Reason:     To clarify the criteria against which pavement café applications will be assessed and mitigate the impact of some pavement cafes on accessibility and to clarify the criteria against which pavement café applications will be assessed and the standards licence holders will be expected to meet and provide additional support and guidance to licence holders.


(ii)      That the Policy for Pavement Cafes under the Business and Planning Act 2020 be reviewed by the Licensing & Regulatory Committee and be added to the list of functions of that committee.  Officers will continue to determine applications made under that policy.
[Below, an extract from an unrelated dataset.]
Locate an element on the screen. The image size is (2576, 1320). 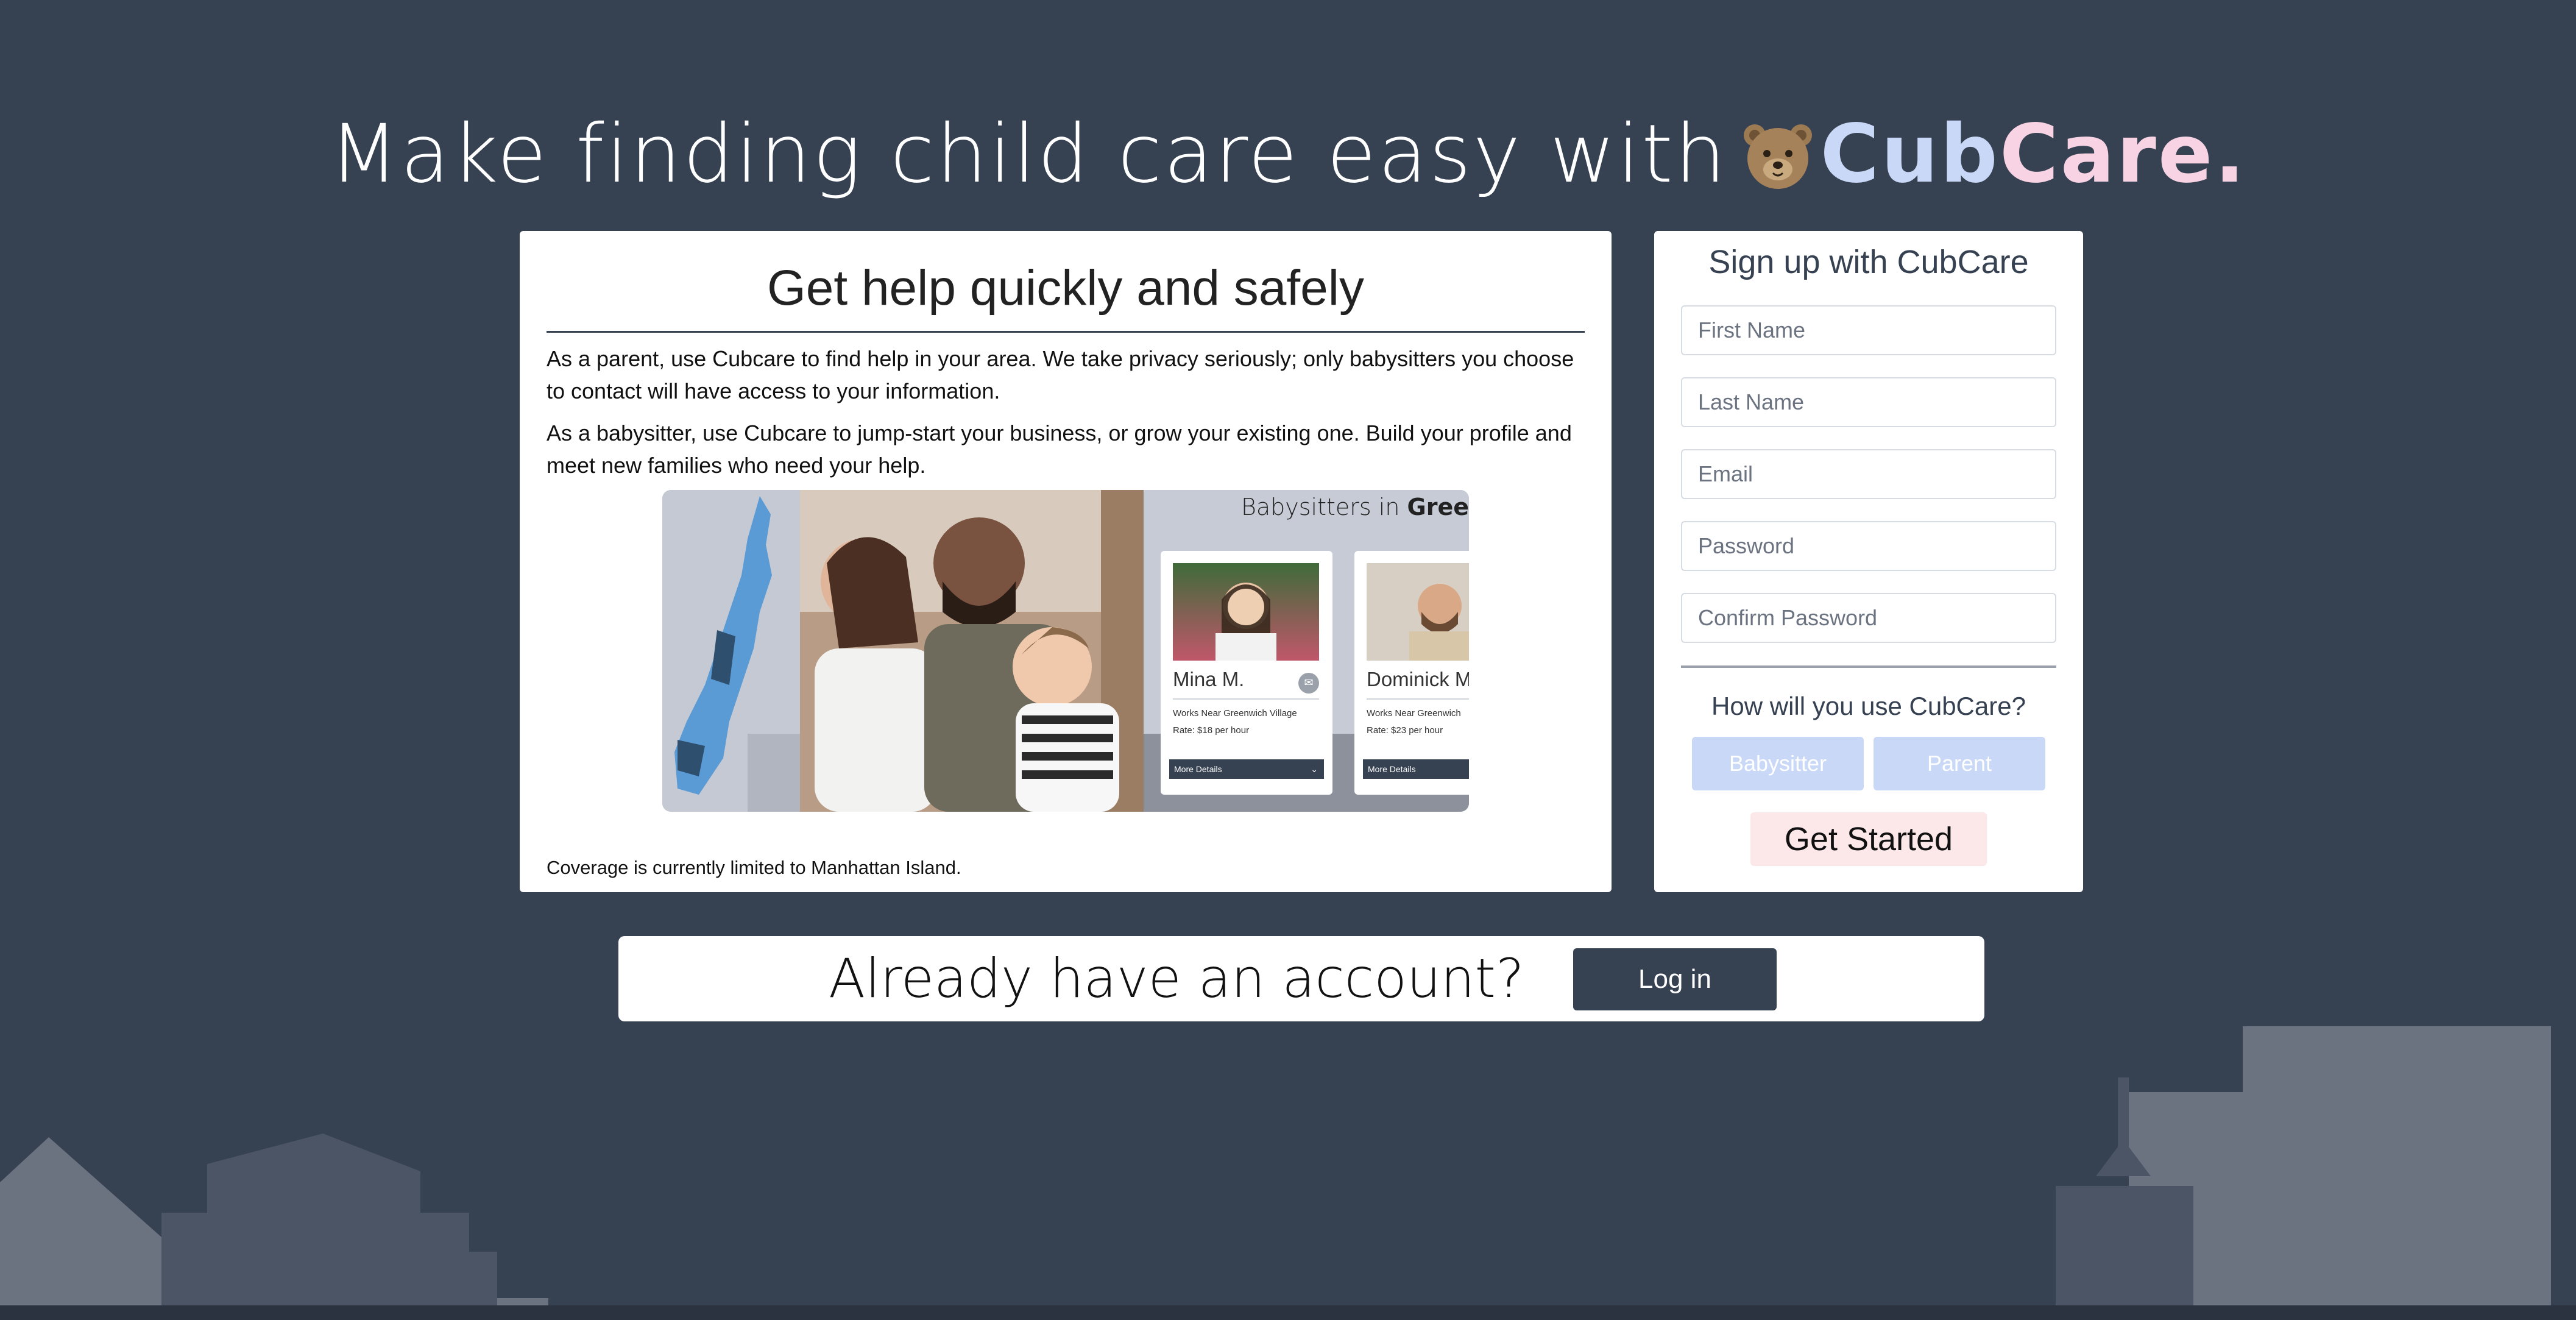
more-details-button: More Details is located at coordinates (1416, 769).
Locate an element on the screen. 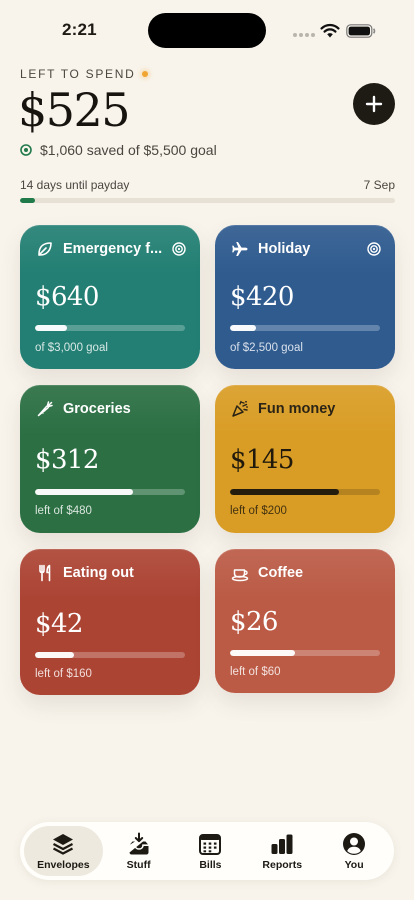 Image resolution: width=414 pixels, height=900 pixels. tab-bills: Bills is located at coordinates (211, 851).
Reason:     So that the Licensing & Regulatory Committee can review the policy.




59.         Capital Programme - Monitor 2 2022/23 (20:26)


[See also under Part A]


The Chief Finance Officer presented a report which set out the projected outturn position for of the council’s capital programme for 2022/23, including any under/over spends and adjustments, along with requests to re-profile budgets to/from current and future years.


A decrease of £38.193m on the current approved programme was reported, resulting in a revised programme for 2022/23 of £154.557m.  There was an increase of £6.094m and a re-profiling of budgets to future years of £44.287m in total.  Variances against each portfolio area were set out in Table 1 at paragraph 19 of the report and detailed in paragraphs 20-71.  The revised 5-year programme resulting from these changes was summarised in Table 2 at paragraph 72 and detailed in Annex A.


The Executive Member for Finance & Major Projects highlighted the continued progress made in respect of schools, the housing programme and libraries.  The Chair noted that all councils faced a difficult year ahead in terms of their budgets and that York continued to make the case to government for long-term solutions.


Recommended:  That Council approve the adjustments resulting in a decrease in the 2022/23 budget of £38.193m, as detailed in the report and contained in Annex A.


Reason:     To enable the effective management and monitoring of the Council’s capital programme.








Cllr K Aspden, Chair

[The meeting started at 5.32 pm and finished at 8.42 pm].